> **AIM OF THE TASK**
Line by line, set down the records exactly as they appear below.

> **RECORDS FOR THE EXERCISE**
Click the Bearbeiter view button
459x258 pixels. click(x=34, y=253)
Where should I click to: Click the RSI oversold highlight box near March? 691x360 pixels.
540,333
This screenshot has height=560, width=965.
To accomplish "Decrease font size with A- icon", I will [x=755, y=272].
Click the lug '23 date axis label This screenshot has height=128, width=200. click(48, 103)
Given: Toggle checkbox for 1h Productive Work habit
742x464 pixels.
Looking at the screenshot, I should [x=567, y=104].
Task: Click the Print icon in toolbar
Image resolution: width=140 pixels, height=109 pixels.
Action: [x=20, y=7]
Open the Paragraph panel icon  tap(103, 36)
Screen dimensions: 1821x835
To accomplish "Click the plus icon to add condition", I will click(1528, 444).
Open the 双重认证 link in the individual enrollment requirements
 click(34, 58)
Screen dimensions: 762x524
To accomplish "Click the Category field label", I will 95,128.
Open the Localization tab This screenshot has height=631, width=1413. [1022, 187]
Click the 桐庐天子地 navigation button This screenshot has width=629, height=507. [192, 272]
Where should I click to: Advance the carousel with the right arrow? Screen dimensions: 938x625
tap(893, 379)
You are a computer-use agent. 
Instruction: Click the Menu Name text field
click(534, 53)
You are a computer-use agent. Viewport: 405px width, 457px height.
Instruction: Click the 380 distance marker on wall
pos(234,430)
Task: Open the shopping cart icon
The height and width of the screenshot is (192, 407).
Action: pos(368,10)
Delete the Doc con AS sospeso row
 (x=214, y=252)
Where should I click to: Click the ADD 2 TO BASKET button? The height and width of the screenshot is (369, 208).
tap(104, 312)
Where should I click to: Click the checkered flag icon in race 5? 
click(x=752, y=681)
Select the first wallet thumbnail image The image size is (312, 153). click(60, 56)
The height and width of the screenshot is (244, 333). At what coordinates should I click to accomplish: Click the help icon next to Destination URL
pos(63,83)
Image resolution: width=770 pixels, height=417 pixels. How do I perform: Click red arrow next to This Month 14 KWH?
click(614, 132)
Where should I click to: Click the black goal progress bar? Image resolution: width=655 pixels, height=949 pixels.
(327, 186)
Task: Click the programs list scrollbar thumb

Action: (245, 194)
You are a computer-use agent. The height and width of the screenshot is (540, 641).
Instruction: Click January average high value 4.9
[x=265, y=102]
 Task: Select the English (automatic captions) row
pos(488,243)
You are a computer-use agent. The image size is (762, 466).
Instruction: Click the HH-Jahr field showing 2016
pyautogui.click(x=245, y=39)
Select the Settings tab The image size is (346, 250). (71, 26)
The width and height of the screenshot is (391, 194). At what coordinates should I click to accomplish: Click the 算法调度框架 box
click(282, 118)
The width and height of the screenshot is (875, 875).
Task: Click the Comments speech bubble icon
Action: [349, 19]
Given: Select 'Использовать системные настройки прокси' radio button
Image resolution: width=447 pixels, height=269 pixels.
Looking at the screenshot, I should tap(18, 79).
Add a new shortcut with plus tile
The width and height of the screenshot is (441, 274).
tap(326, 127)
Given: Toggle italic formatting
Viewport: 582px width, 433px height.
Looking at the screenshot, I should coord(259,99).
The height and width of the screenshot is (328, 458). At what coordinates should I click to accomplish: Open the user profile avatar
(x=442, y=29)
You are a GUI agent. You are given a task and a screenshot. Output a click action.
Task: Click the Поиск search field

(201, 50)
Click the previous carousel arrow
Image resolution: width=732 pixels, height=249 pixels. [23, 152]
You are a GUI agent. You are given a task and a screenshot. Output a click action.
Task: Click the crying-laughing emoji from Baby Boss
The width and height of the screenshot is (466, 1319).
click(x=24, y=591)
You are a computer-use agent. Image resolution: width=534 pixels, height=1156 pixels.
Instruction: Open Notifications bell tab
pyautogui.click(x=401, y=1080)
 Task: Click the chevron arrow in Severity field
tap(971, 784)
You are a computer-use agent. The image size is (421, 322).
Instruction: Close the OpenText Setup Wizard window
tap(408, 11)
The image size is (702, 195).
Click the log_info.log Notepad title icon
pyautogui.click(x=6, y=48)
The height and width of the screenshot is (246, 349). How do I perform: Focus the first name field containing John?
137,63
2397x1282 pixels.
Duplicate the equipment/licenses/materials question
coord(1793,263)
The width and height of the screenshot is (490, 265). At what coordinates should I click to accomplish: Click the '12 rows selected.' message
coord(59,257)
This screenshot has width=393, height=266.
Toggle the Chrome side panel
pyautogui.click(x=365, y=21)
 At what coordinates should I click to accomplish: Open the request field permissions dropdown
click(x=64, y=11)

> **ANSWER BELOW**
Click the Bearbeiter view button
459x258 pixels. click(x=34, y=253)
Where should I click to: Click the RSI oversold highlight box near March? 691x360 pixels.
540,333
This screenshot has height=560, width=965.
To accomplish "Decrease font size with A- icon", I will [x=755, y=272].
Click the lug '23 date axis label This screenshot has height=128, width=200. click(48, 103)
Given: Toggle checkbox for 1h Productive Work habit
742x464 pixels.
Looking at the screenshot, I should [x=567, y=104].
Task: Click the Print icon in toolbar
Image resolution: width=140 pixels, height=109 pixels.
Action: [x=20, y=7]
Open the Paragraph panel icon  tap(103, 36)
Screen dimensions: 1821x835
To accomplish "Click the plus icon to add condition", I will click(1528, 444).
Open the 双重认证 link in the individual enrollment requirements
 click(34, 58)
Screen dimensions: 762x524
To accomplish "Click the Category field label", I will 95,128.
Open the Localization tab This screenshot has height=631, width=1413. [1022, 187]
Click the 桐庐天子地 navigation button This screenshot has width=629, height=507. [192, 272]
Where should I click to: Advance the carousel with the right arrow? Screen dimensions: 938x625
tap(893, 379)
You are a computer-use agent. 
Instruction: Click the Menu Name text field
click(534, 53)
You are a computer-use agent. Viewport: 405px width, 457px height.
Instruction: Click the 380 distance marker on wall
pos(234,430)
Task: Open the shopping cart icon
The height and width of the screenshot is (192, 407).
Action: pos(368,10)
Delete the Doc con AS sospeso row
 (x=214, y=252)
Where should I click to: Click the ADD 2 TO BASKET button? The height and width of the screenshot is (369, 208).
tap(104, 312)
Where should I click to: Click the checkered flag icon in race 5? 
click(x=752, y=681)
Select the first wallet thumbnail image The image size is (312, 153). click(60, 56)
The height and width of the screenshot is (244, 333). At what coordinates should I click to accomplish: Click the help icon next to Destination URL
pos(63,83)
Image resolution: width=770 pixels, height=417 pixels. How do I perform: Click red arrow next to This Month 14 KWH?
click(614, 132)
Where should I click to: Click the black goal progress bar? Image resolution: width=655 pixels, height=949 pixels.
(327, 186)
Task: Click the programs list scrollbar thumb

Action: (245, 194)
You are a computer-use agent. The height and width of the screenshot is (540, 641).
Instruction: Click January average high value 4.9
[x=265, y=102]
 Task: Select the English (automatic captions) row
pos(488,243)
You are a computer-use agent. The image size is (762, 466).
Instruction: Click the HH-Jahr field showing 2016
pyautogui.click(x=245, y=39)
Select the Settings tab The image size is (346, 250). (71, 26)
The width and height of the screenshot is (391, 194). At what coordinates should I click to accomplish: Click the 算法调度框架 box
click(282, 118)
The width and height of the screenshot is (875, 875).
Task: Click the Comments speech bubble icon
Action: [349, 19]
Given: Select 'Использовать системные настройки прокси' radio button
Image resolution: width=447 pixels, height=269 pixels.
Looking at the screenshot, I should tap(18, 79).
Add a new shortcut with plus tile
The width and height of the screenshot is (441, 274).
tap(326, 127)
Given: Toggle italic formatting
Viewport: 582px width, 433px height.
Looking at the screenshot, I should coord(259,99).
The height and width of the screenshot is (328, 458). At what coordinates should I click to accomplish: Open the user profile avatar
(x=442, y=29)
You are a GUI agent. You are given a task and a screenshot. Output a click action.
Task: Click the Поиск search field

(201, 50)
Click the previous carousel arrow
Image resolution: width=732 pixels, height=249 pixels. [23, 152]
You are a GUI agent. You are given a task and a screenshot. Output a click action.
Task: Click the crying-laughing emoji from Baby Boss
The width and height of the screenshot is (466, 1319).
click(x=24, y=591)
You are a computer-use agent. Image resolution: width=534 pixels, height=1156 pixels.
Instruction: Open Notifications bell tab
pyautogui.click(x=401, y=1080)
 Task: Click the chevron arrow in Severity field
tap(971, 784)
You are a computer-use agent. The image size is (421, 322).
Instruction: Close the OpenText Setup Wizard window
tap(408, 11)
The image size is (702, 195).
Click the log_info.log Notepad title icon
pyautogui.click(x=6, y=48)
The height and width of the screenshot is (246, 349). How do I perform: Focus the first name field containing John?
137,63
2397x1282 pixels.
Duplicate the equipment/licenses/materials question
coord(1793,263)
The width and height of the screenshot is (490, 265). At what coordinates should I click to accomplish: Click the '12 rows selected.' message
coord(59,257)
This screenshot has width=393, height=266.
Toggle the Chrome side panel
pyautogui.click(x=365, y=21)
 At what coordinates should I click to accomplish: Open the request field permissions dropdown
click(x=64, y=11)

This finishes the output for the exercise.